Dogs with deep pyoderma can benefit from more aggressive topical therapy. After clipping, daily antibacterial shampoos or twice-daily whirlpool immersion baths or soaks may be used. Chlorhexidine or povidone-iodine is added to warm water in whirlpools or soaks. Whirlpools remain a seldom-used but beneficial modality of topical therapy for deep pyoderma. Unfortunately, shampoos, soaks, or whirlpools all diminish efficacy of topical “spot-on” flea control products. Soaks and whirlpools also are labor intensive.

Antibacterial gels, creams, and ointments may be applied in the treatment of limited areas of skin. Cost, messiness, and time required for application limit their usefulness. Benzoyl peroxide is available in a gel vehicle. Mupirocin is a potent antibacterial agent with superior penetrating ability formulated for skin but not mucosal surfaces. Mupirocin should not be used when absorption of large amounts of the polyethylene glycol vehicle is likely because of the potential for nephrotoxicity.⁸⁹ Fusidic acid, a topically applied steroidal antibacterial not available in the United States, has activity against gram-positive bacteria, such as staphylococci.¹⁶³

Immunomodulatory Therapy

Immunomodulatory therapy remains controversial because of widely varying perceptions of efficacy.
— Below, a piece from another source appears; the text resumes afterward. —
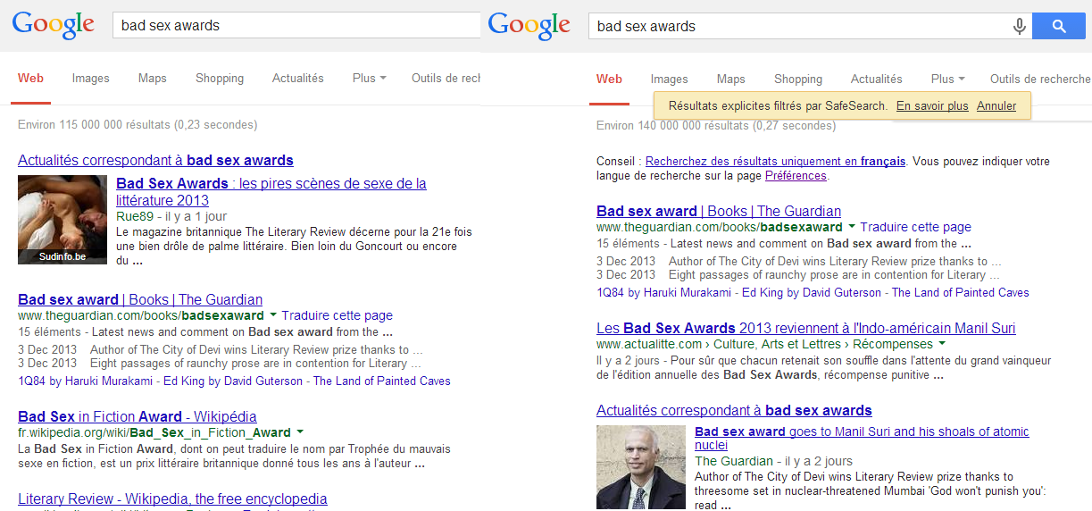Expand the arrow next to the actualitte.com breadcrumb
This screenshot has height=511, width=1092.
coord(942,344)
If immunomodulation is attempted, it should be as an adjunct to antibacterial and topical therapy with the goal of diminishing the frequency or severity of recurrent infection. Immunomodulatory therapy is most efficacious in dogs with idiopathic recurrent superficial pyoderma that respond completely to appropriate therapy, but recurrence follows within weeks after therapy has been discontinued. Most publications advocating immunomodulatory therapy are subjective, because products often are used in conjunction with systemic and topical antibacterials. Controlled trials are difficult to perform because immunomodulatory therapy rarely is used as sole therapy.

Immunomodulators can be either bacterial or nonbacterial preparations. Commercial bacterial preparations contain either killed Staphylococcus or Propionibacterium species as the antigen. Staphage Lysate (Delmont Laboratories, Swarthmore, PA) is the most common commercial bacterin used in North America and contains bacterial antigens of S. aureus isolated from humans. Staphage Lysate is the only product for which efficacy has been documented (approximately 40% of cases using 0.5 mL twice weekly⁴⁸) by double-blinded, placebo-controlled studies. Autogenous bacterins occasionally are made from specific staphylococcal organisms isolated from a dog with pyoderma for use in that dog. Inactivation methodology is crucial because the process must kill the organism without disrupting antigenic determinants.

Nonbacterial immunomodulatory therapy is controversial; most reports are anecdotal. Levamisole has been used in an attempt to stimulate lymphocyte and phagocyte immune function. Cimetidine theoretically could reduce immunosuppression by downregulating suppressor T lymphocytes, thereby modulating cytokine production.